To apply, class XII students with PCM/PCB/PCMB/Agriculture from a recognised board/university will be eligible to take admission for BSc (Hons.) programme whereas those with PCMB/PCM background will be eligible to take admission with BTech Food Technology. To be eligible for MSc Agriculture (Agronomy), students must have a BSc or BSc (hons) Agriculture degree.
The Institute is planning to set up an industry advisory board consisting of technology firms and traditional agro companies to help leverage the expertise of both the sectors. It is also in talks with Israel, known for its technologically advanced agro industry, to formalise possible collaborations.

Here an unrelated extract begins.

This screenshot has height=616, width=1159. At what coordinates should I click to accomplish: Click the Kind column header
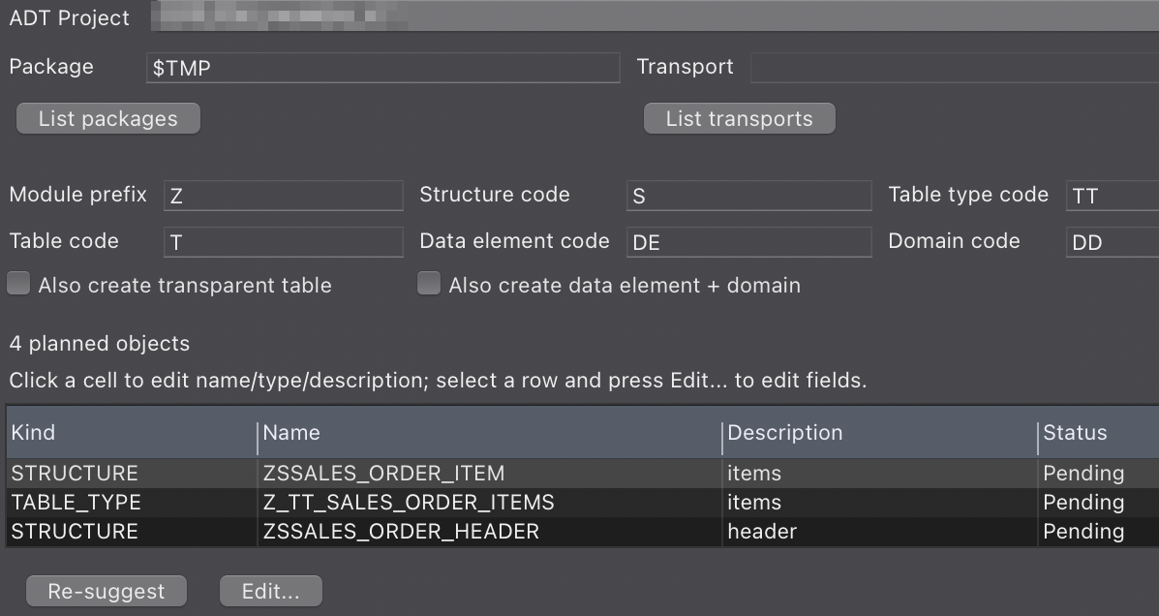(x=132, y=433)
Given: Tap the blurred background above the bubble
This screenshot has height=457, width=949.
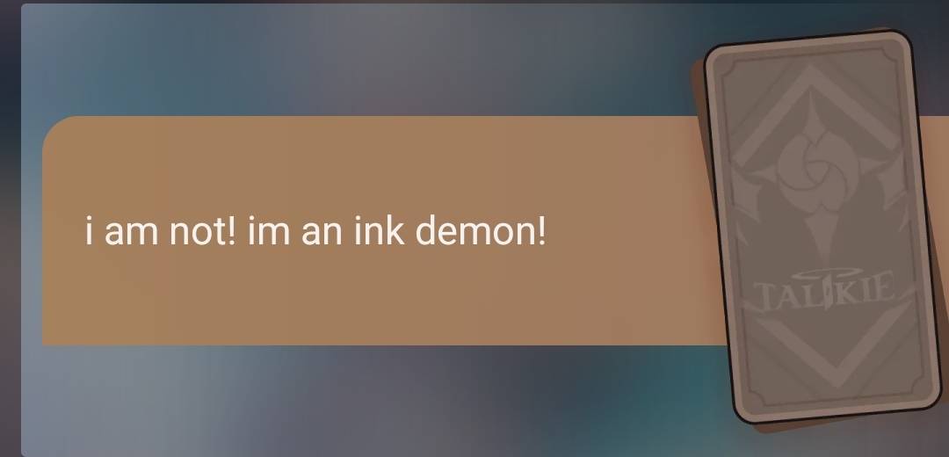Looking at the screenshot, I should tap(363, 61).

“Since smart agriculture is still at its infancy in India, the onus is on us to convince potential recruiters about the technology-enabled programmes and students’ job-readiness. However, food processing, which will be one of the focus areas of the BTech Food Technology programme, is emerging as a sunrise industry and is one of the 25 focus sectors of the government’s ‘Make in India’ initiative,” Jha says.
Agri-based government jobs and food officers looking into food safety, are some of the possible job profiles for this sector.
“With agritech having received 300% more funding in 2019 as compared to 2018 according to data released by NASSCOM survey, technology in agriculture is emerging as an area with abundance of opportunities for young entrepreneurs,” Jha adds.